INSTRUCTIONS FOR THE TASK: Every line in the records below between the one holding "271x188 pixels." and the one holding "This screenshot has width=398, height=218.", inclusive, is to be set down exactly; all other lines are to be left out.

--- DATA IN THIS EXERCISE Enclosed Below ---

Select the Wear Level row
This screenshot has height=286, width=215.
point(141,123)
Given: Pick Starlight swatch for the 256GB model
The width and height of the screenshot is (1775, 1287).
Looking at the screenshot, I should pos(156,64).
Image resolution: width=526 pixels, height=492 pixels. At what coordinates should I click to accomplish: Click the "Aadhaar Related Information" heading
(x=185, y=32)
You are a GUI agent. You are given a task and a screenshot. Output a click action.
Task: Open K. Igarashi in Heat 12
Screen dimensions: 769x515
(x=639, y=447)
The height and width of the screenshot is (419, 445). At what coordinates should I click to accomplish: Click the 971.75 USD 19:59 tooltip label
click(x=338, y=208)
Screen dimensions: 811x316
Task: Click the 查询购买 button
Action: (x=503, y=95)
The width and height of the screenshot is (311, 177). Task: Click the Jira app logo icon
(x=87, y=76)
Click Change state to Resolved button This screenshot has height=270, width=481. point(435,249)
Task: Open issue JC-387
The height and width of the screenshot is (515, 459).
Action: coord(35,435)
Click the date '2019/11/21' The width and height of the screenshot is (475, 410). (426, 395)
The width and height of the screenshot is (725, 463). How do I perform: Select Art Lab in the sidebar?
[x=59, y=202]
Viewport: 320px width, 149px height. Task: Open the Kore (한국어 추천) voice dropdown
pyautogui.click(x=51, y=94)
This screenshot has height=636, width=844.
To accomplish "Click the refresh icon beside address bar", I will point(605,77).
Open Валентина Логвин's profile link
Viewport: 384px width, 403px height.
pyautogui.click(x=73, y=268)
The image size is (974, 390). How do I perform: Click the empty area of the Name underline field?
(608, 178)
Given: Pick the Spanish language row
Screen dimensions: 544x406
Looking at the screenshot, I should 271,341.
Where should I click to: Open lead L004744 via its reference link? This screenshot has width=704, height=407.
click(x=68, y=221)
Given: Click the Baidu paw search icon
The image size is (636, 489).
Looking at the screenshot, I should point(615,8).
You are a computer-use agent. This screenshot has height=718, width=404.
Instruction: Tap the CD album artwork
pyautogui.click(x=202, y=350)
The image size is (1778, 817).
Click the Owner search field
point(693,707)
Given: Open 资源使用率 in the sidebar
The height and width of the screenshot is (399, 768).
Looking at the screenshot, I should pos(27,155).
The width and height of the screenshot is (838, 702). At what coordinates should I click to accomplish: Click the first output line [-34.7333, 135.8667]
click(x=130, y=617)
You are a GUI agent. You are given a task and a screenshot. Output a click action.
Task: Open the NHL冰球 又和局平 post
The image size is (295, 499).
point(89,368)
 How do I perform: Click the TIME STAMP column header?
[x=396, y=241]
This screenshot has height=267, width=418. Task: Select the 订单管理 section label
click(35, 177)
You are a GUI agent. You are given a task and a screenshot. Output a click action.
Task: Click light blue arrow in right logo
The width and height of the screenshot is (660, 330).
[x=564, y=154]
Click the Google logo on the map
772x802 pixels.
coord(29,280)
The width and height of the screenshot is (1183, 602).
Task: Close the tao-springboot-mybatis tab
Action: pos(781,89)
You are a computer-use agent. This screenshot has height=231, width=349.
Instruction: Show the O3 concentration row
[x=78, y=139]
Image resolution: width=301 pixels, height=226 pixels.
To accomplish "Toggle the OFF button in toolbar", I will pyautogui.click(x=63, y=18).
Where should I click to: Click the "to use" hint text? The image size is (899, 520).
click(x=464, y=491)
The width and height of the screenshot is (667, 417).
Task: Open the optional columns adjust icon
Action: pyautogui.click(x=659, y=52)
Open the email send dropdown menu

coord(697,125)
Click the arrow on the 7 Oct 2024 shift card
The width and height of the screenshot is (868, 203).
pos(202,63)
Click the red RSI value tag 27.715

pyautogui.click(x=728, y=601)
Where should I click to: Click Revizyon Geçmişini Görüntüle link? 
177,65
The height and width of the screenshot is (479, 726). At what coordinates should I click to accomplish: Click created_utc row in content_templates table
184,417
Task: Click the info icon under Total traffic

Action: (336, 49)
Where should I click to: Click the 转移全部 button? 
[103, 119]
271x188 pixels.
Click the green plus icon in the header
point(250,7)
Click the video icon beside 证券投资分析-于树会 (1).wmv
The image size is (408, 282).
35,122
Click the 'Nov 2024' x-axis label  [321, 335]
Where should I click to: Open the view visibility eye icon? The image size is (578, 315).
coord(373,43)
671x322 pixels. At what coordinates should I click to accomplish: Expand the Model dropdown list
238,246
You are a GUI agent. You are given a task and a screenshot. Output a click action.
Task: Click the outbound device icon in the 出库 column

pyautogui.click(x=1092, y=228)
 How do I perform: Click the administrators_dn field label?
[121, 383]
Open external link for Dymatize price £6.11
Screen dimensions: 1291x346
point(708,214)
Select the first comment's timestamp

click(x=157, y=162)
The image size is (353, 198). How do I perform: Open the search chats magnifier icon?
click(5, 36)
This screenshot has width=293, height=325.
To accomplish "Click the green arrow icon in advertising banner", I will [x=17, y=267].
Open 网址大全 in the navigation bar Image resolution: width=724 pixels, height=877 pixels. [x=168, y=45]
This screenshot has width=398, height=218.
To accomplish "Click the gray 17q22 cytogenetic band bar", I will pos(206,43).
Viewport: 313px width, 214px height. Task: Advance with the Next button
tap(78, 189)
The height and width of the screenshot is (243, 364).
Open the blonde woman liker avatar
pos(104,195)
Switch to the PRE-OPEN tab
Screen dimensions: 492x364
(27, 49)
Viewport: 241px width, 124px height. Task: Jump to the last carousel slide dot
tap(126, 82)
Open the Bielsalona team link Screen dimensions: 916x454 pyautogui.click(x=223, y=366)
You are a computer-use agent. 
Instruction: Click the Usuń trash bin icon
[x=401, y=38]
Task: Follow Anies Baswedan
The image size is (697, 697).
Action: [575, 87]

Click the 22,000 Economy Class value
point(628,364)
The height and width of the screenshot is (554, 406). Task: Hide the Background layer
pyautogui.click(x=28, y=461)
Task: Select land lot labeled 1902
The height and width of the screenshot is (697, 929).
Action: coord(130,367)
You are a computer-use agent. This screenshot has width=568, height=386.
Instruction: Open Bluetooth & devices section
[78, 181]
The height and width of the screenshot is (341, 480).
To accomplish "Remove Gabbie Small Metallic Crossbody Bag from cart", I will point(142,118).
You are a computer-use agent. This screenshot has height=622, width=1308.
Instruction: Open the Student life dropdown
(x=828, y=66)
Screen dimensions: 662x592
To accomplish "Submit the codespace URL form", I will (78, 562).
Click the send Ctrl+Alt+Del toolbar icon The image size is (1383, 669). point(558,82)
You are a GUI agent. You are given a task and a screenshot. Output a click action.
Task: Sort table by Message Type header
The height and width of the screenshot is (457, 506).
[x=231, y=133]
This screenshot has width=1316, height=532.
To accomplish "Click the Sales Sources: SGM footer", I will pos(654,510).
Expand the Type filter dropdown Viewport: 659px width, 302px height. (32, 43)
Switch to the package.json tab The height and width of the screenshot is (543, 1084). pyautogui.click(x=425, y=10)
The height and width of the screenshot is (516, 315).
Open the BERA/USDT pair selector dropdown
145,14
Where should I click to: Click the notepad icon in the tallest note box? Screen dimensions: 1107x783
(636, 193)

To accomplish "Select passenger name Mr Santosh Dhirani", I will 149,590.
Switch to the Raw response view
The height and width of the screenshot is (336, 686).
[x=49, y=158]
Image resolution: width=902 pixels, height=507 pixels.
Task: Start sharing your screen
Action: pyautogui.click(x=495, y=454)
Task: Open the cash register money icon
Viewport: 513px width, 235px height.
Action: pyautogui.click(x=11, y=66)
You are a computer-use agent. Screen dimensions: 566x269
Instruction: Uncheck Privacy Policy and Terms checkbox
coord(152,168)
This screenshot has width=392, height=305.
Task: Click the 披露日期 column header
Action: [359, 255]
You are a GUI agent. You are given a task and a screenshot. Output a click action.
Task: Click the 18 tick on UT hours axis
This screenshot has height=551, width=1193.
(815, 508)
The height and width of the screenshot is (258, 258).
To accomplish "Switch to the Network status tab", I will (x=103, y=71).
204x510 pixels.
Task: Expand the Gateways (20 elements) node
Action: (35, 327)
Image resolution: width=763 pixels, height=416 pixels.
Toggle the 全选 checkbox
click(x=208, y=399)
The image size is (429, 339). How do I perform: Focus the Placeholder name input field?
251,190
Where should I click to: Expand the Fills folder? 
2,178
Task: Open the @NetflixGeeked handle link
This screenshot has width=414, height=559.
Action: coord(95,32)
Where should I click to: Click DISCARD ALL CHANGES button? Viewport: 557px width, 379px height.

--- End of Enclosed DATA IN THIS EXERCISE ---

ANSWER TO THIS PROBLEM:
271x188 pixels.
Click the green plus icon in the header
point(250,7)
Click the video icon beside 证券投资分析-于树会 (1).wmv
The image size is (408, 282).
35,122
Click the 'Nov 2024' x-axis label  [321, 335]
Where should I click to: Open the view visibility eye icon? The image size is (578, 315).
coord(373,43)
671x322 pixels. At what coordinates should I click to accomplish: Expand the Model dropdown list
238,246
You are a GUI agent. You are given a task and a screenshot. Output a click action.
Task: Click the outbound device icon in the 出库 column

pyautogui.click(x=1092, y=228)
 How do I perform: Click the administrators_dn field label?
[121, 383]
Open external link for Dymatize price £6.11
Screen dimensions: 1291x346
point(708,214)
Select the first comment's timestamp

click(x=157, y=162)
The image size is (353, 198). How do I perform: Open the search chats magnifier icon?
click(5, 36)
This screenshot has width=293, height=325.
To accomplish "Click the green arrow icon in advertising banner", I will [x=17, y=267].
Open 网址大全 in the navigation bar Image resolution: width=724 pixels, height=877 pixels. [x=168, y=45]
This screenshot has width=398, height=218.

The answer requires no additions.